→ **DIRECTIONS**: Give back exactly the line containing "Given: Click the" and all that follow it in the data below, with the pictures left out.

[Stored items from a collection]
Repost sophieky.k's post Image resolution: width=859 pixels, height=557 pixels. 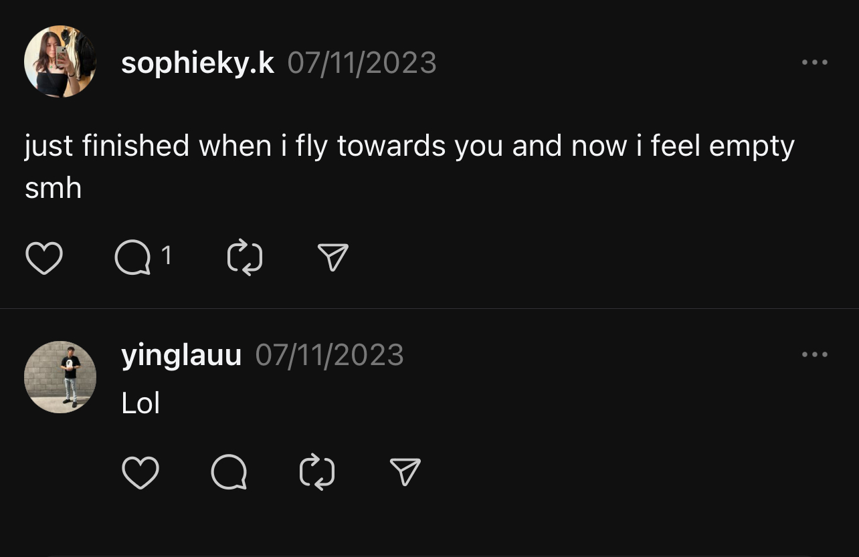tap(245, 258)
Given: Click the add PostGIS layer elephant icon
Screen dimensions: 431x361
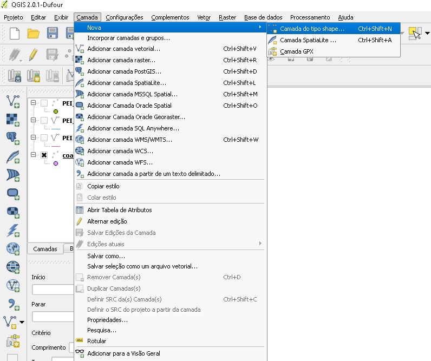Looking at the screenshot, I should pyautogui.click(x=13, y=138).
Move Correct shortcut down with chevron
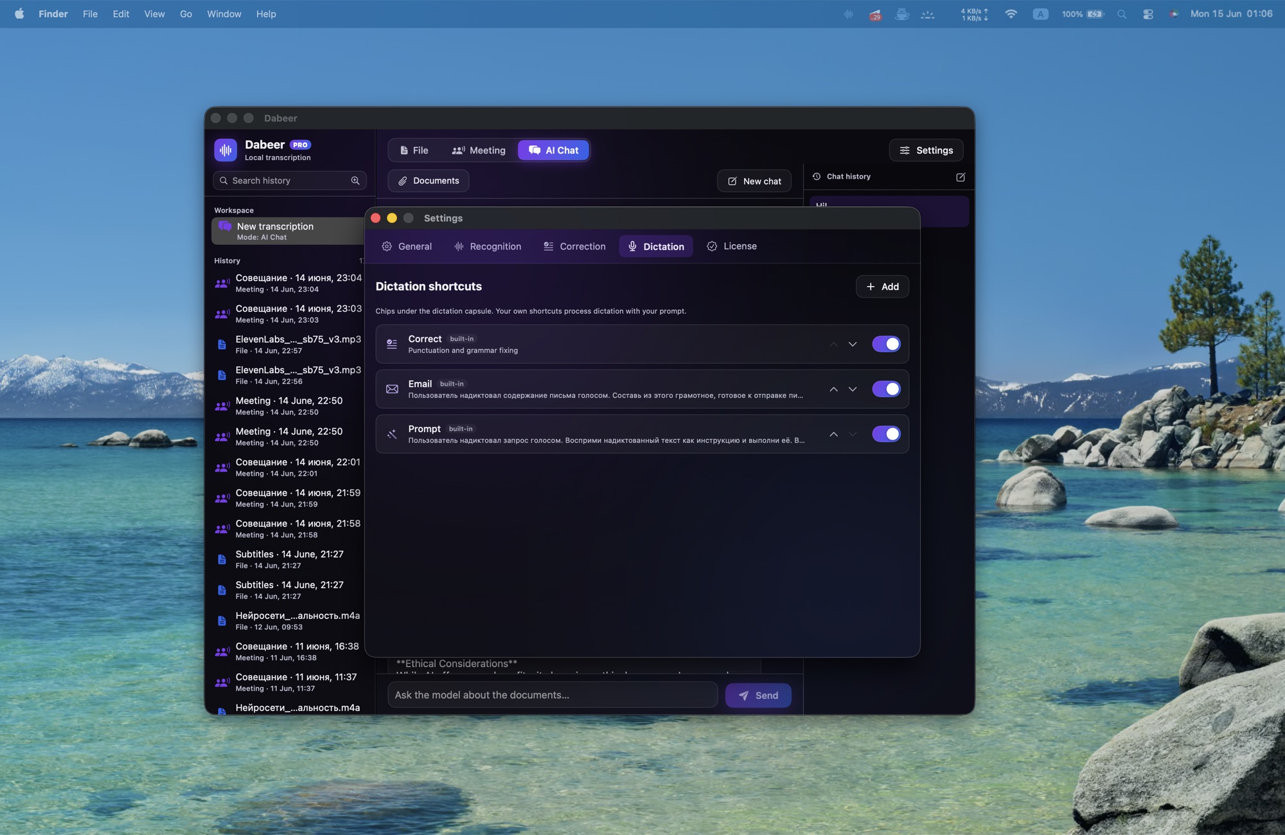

→ **SOLUTION TO THIS PROBLEM**:
Given: Click the add PostGIS layer elephant icon
Screen dimensions: 431x361
Looking at the screenshot, I should pyautogui.click(x=13, y=138).
Move Correct shortcut down with chevron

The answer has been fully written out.